For this film, Alan Yentob met the inspiring ‘Company of Elders’ in the first of the new series of BBC One’s Imagine strand, which aims to “capture the power of the arts and the people who have changed our way of looking at the world”.
The said Elders are just that with the performers in the group ranging in ages from a youthful 61 to a slightly less youthful but no less determined 85. We followed the intrepid pensioners through some of their eight weeks of practice as they built up to a performance at world-famous dance venue Sadler’s Wells.
Without doubt, the most obvious thing from the get go about these ladies and gentlemen was that they’re all committed and determined, even if they forget they are every now and again and need the occasional gentle reminder…
It was also evident that they weren’t going to allow their physical frailties to get in the way of their dreams which, given they included dodgy hips, feet that “feel like leather” and poor eyesight, was quite a miracle in and of itself.
The temptation when watching and subsequently reviewing this show was to think of it much as you do a kids play at school; with the same pat-on-the-head and ‘didn’t they do well?’ ethos and to some extent, that’s unavoidable. With their problems, this dance group were never going to be step-perfect or totally in time but what did stand out is that, technical ability aside, everybody just loved to dance and if that’s what yanks your chain, then going for it is a brave move for people who could well end up in A&E nursing a shattered hip as a result.
The most interesting aspects of this film though weren’t actually anything to do with the dance – for me anyway – but rather the remarkable life stories of the dancers themselves. For instance, 61 year old Alison had a brain tumour when she was in her late twenties and had to spend the next decade learning to walk all over again so as a result, she revelled in being able to dance and she never takes it for granted that she can.
Then there was Sybil who recollected her favourite performance at a gay club and 85 year old widower Geoff whose entire life is dominated by dance of all kinds. Another dancer in the company, Eve, has peripheral neuropathy which means she can’t feel her feet so you would think dancing would be the one thing she couldn’t do, but you’d be wrong. Eve also revelled in the company of the company; “A lot of us live on our own and we don’t get touched” she explained which was a bit of a lump in the throat moment.

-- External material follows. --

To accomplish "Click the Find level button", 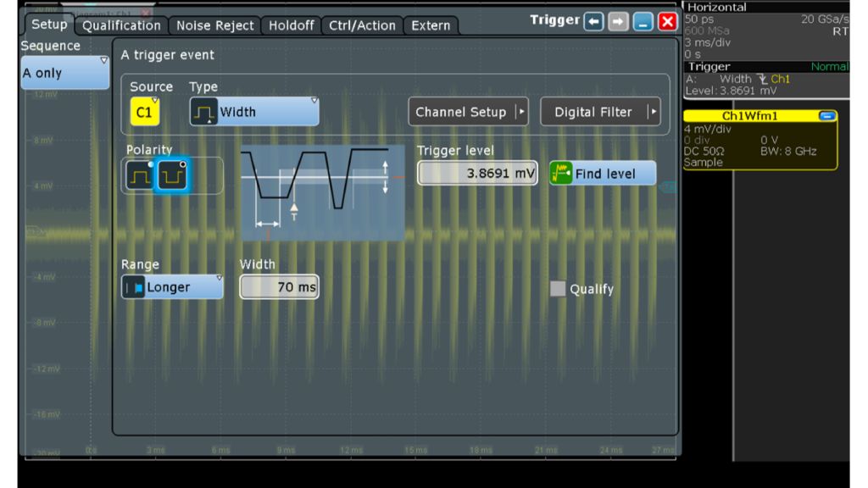I will tap(603, 174).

If it’s any consolation Eve, many of us don’t live alone but still don’t get touched 😉
However, the whole ethos of the company and last night’s programme about them was summed up by choreographer Richard Alston when he said, “When you see people at the end of their life dancing, they’re really putting a hand up for life.”
And they certainly had plenty of that left in them! And I have to say, there were some truly funny moments last night as well as the many touching ones. I had a good titter at the choreographer berating some of the company for their short term memory issues…
“I’m still very, very worried that you’re not holding on to what you learned in the last rehearsal.” I know short term memory loss isn’t amusing but I did have to laugh a little at the fact that they may well forget their choreographer was very, very worried.
If I had any gripe about the show it would be Alan Yentob’s condescending manner throughout much of it. His giggling and patronising remarks about the dancers and the performance which, granted, was far from flawless, I found a tad irksome. If Mr Yentob was looking for excellence in the field, he was never going to find it amongst this troupe but if he was looking for genuine joy at the pleasure of being alive and doing something you love, then he was in the right place, but I don’t think he appreciated that fact.
If you missed this Imagine film, you can see it on BBC’s iPlayer here and it’s well worth a look, if only to remind ourselves that life doesn’t end when you’re 50 and you don’t have to start fading away just because your joints ache.